SUNDERLAND’S much-trumpeted bid to transform the lives of more than 800 troubled families has resulted in just three people finding full-time work.
The Government claims youth crime levels are down and truanting children are back in school thanks to the “troubled families” programme, which aims to support some of the city’s most hard to reach.
When announced last year, the scheme planned to work with 805 Wearside families in need of help.
As of October this year – halfway through the project – just 104 families had successfully been “turned around”.
Despite one of the primary aims to get more parents into full-time work, just three people have found employment.
Now, the National Audit Office has expressed concerns that the scheme is under performing at a national level after it was launched quickly following the 2011 riots.
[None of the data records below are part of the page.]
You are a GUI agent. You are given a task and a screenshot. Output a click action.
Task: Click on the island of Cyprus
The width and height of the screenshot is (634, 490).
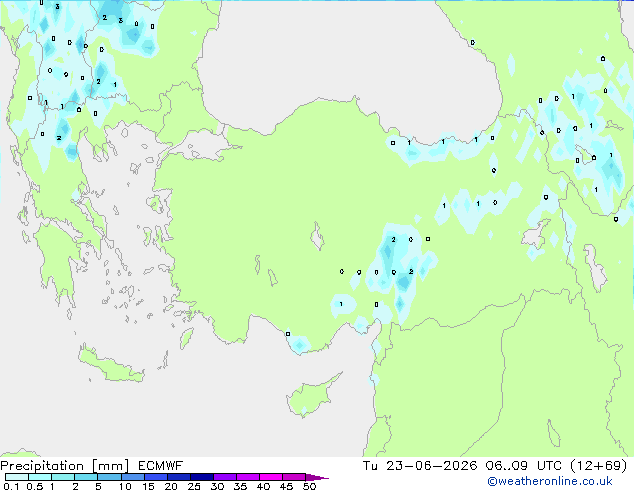click(x=311, y=395)
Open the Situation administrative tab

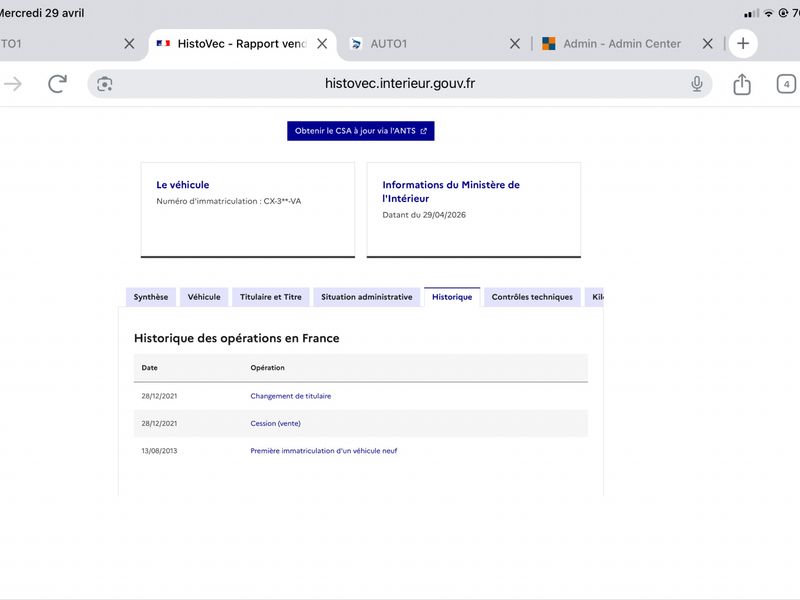pos(367,297)
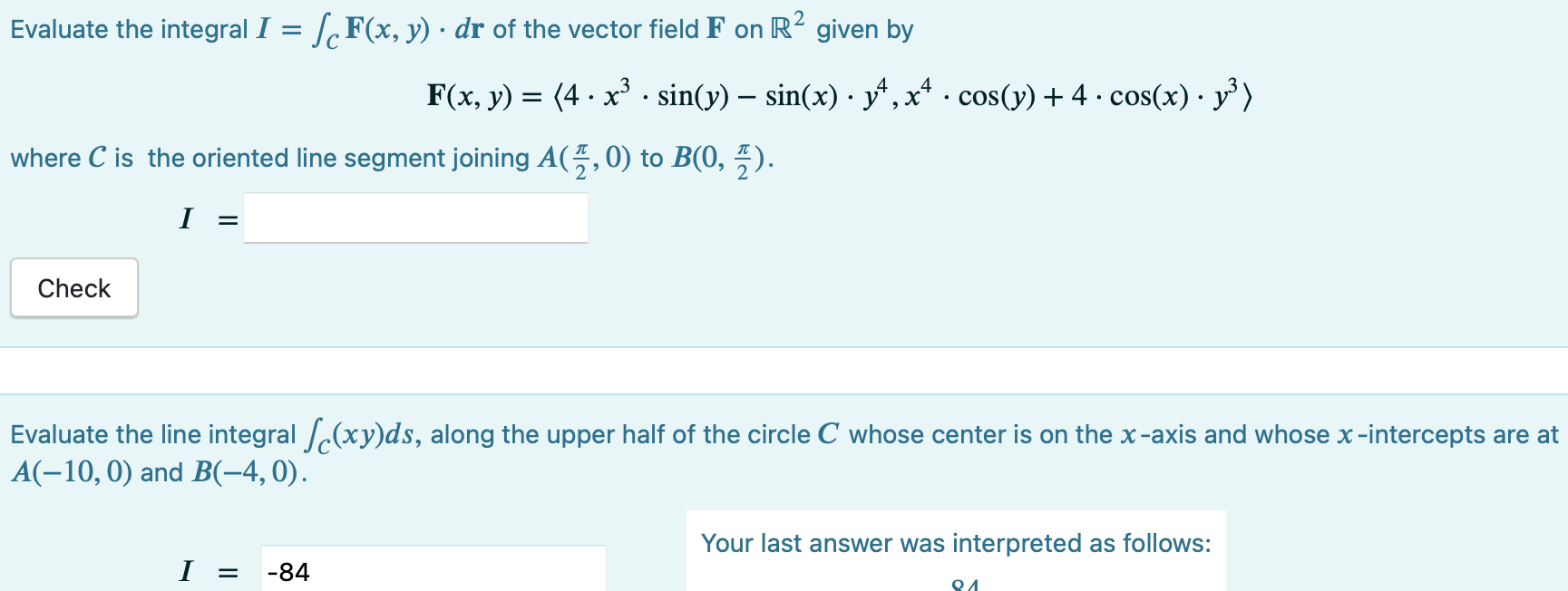This screenshot has height=591, width=1568.
Task: Click the points A(-10, 0) and B(-4, 0) text
Action: click(154, 470)

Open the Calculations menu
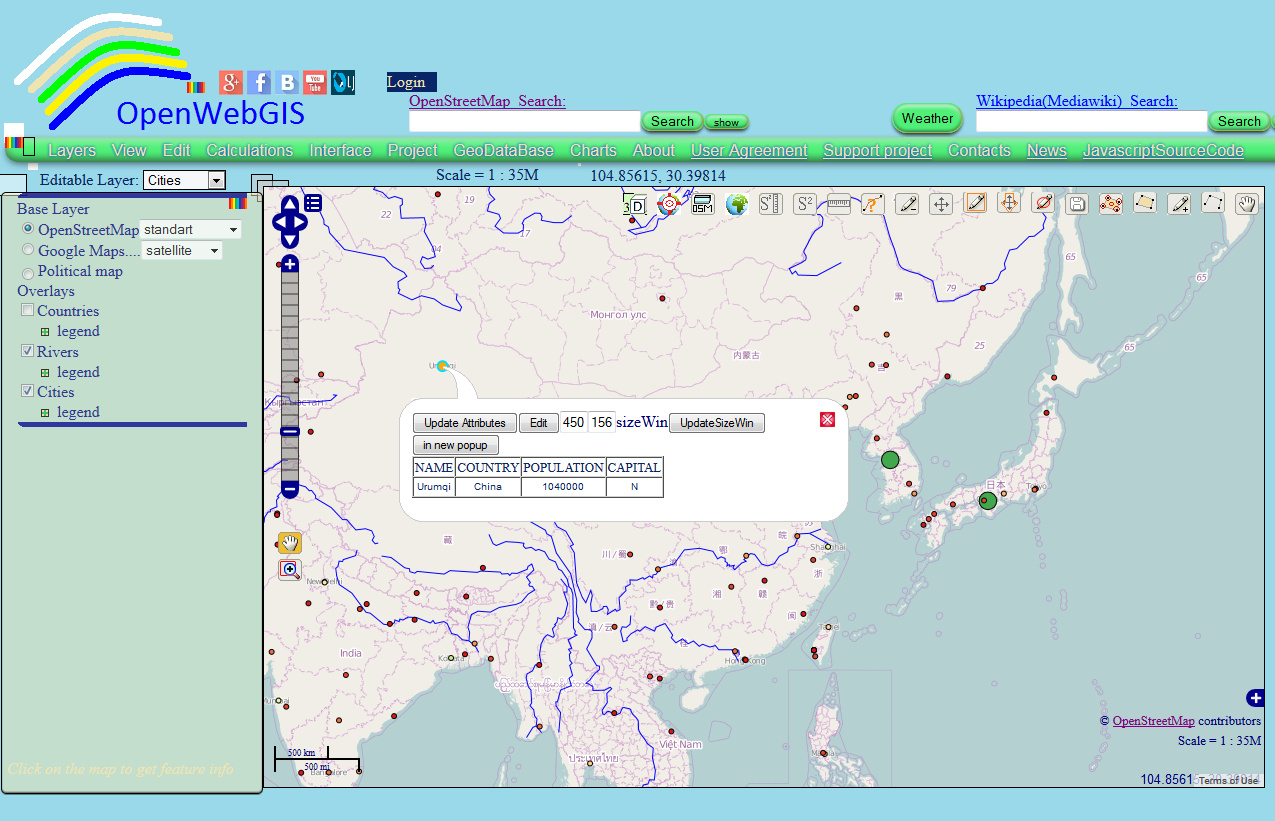click(249, 150)
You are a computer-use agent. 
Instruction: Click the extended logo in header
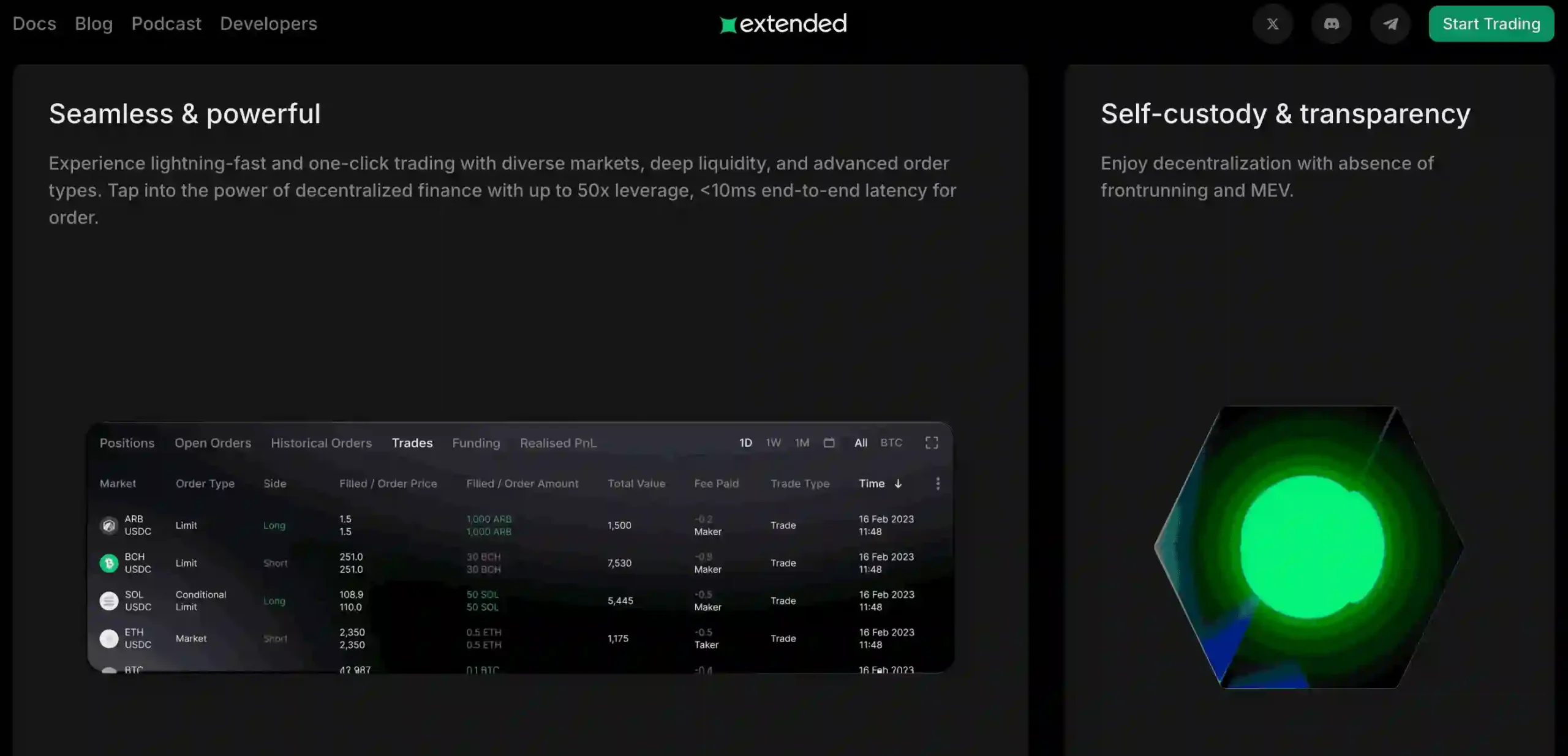click(783, 24)

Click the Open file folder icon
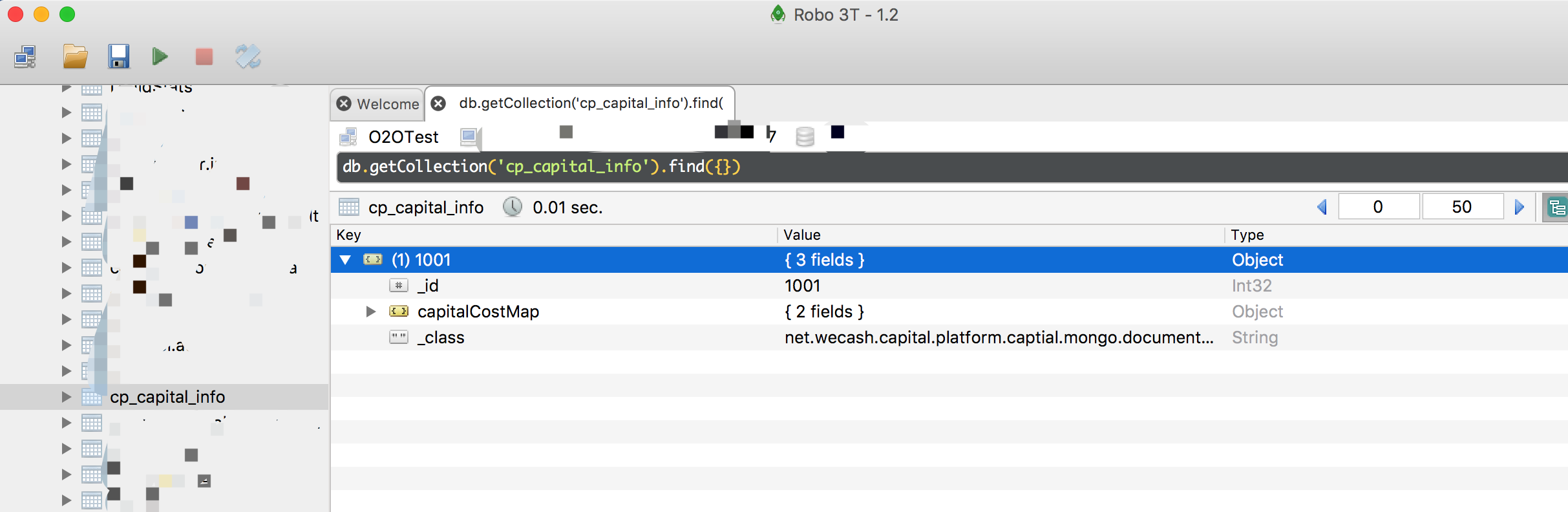tap(75, 57)
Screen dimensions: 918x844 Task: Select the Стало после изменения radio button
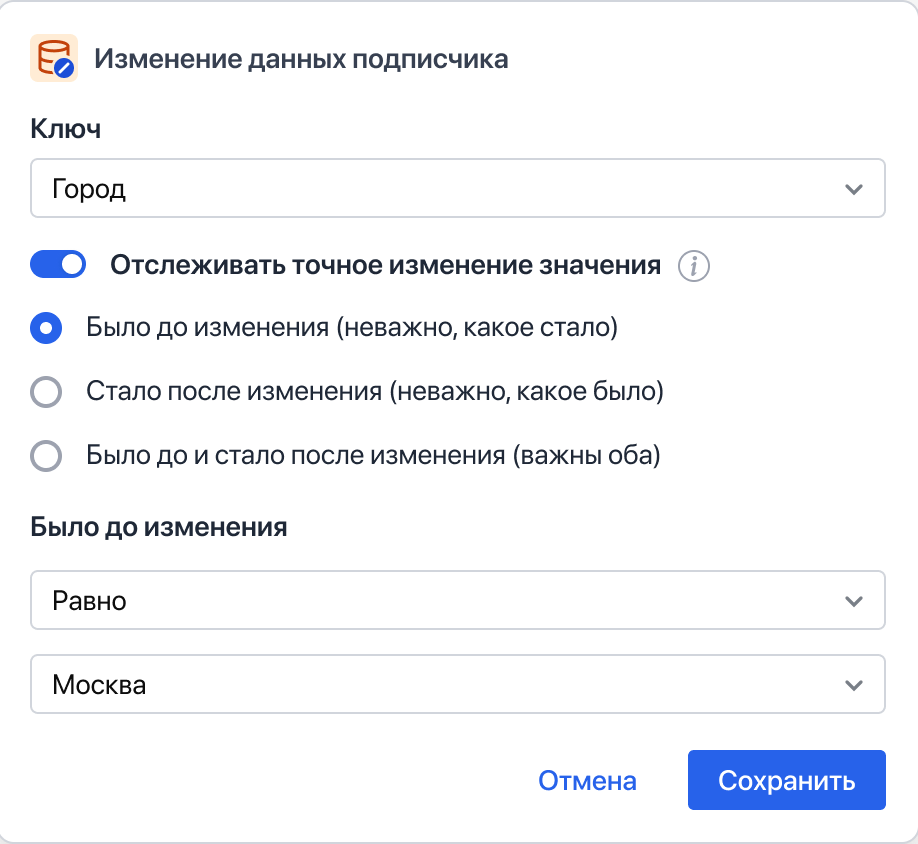click(x=46, y=391)
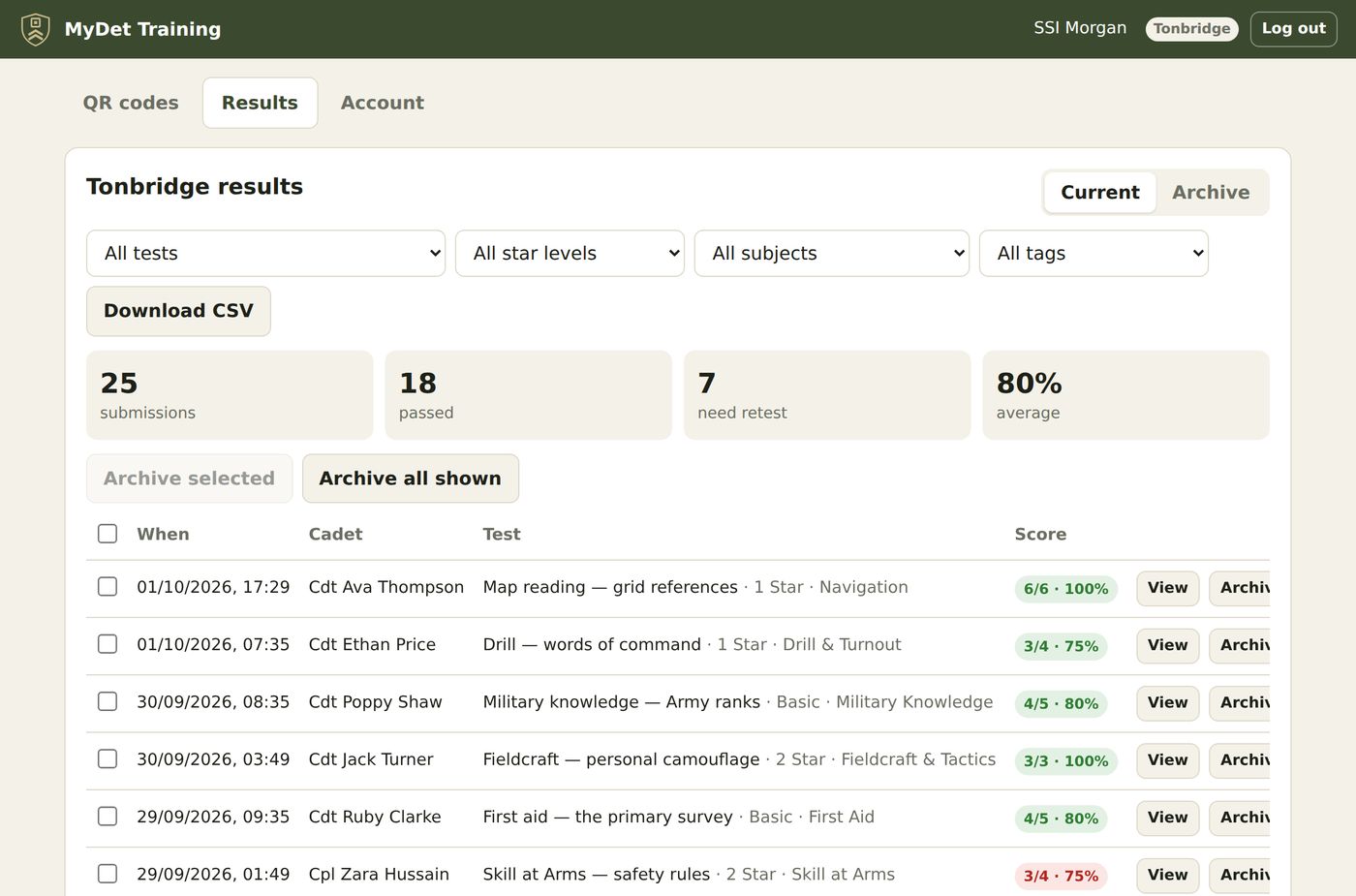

Amyas Morse, head of the National Audit Office, said: “These innovative and ambitious programmes are beginning to provide some benefits but elements are under performing.
“This is the result of poor coordination between the departments when designing and implementing their programmes; and of the risks taken in launching the programmes quickly.
“To achieve value for money, the departments must do more to understand how local authorities and providers react to the incentives in payment-by-results arrangements.
“To achieve their objectives, the departments need to continue to liaise with one another and monitor the success rate, adjusting them when necessary.
“They must continue to work with local authorities and contractors to understand why performance is so varied, intervene if it does not improve, and quickly build an evidence base to show which interventions work best.”
The programme aims to help families with multiple challenges such as unemployment, antisocial behaviour and truancy.
Coun Pat Smith, from Children’s Services at Sunderland City Council, said: “We have been working with a number of families over the last 18 months to offer them additional help and support.
“This builds on established partnership working already in place to deliver intensive services to support those families with the most complex of needs.
“The agenda is challenging, requiring the council and its partners to work differently, developing new relationships with families across Sunderland to get children back into school, family members into work and to stop crime and anti-social behaviour.
“But we know from experience that by working intensively with families with complex needs to address the root causes of their problems rather than just reacting to them, real results can be delivered, helping families to make positive changes and turn their lives around.”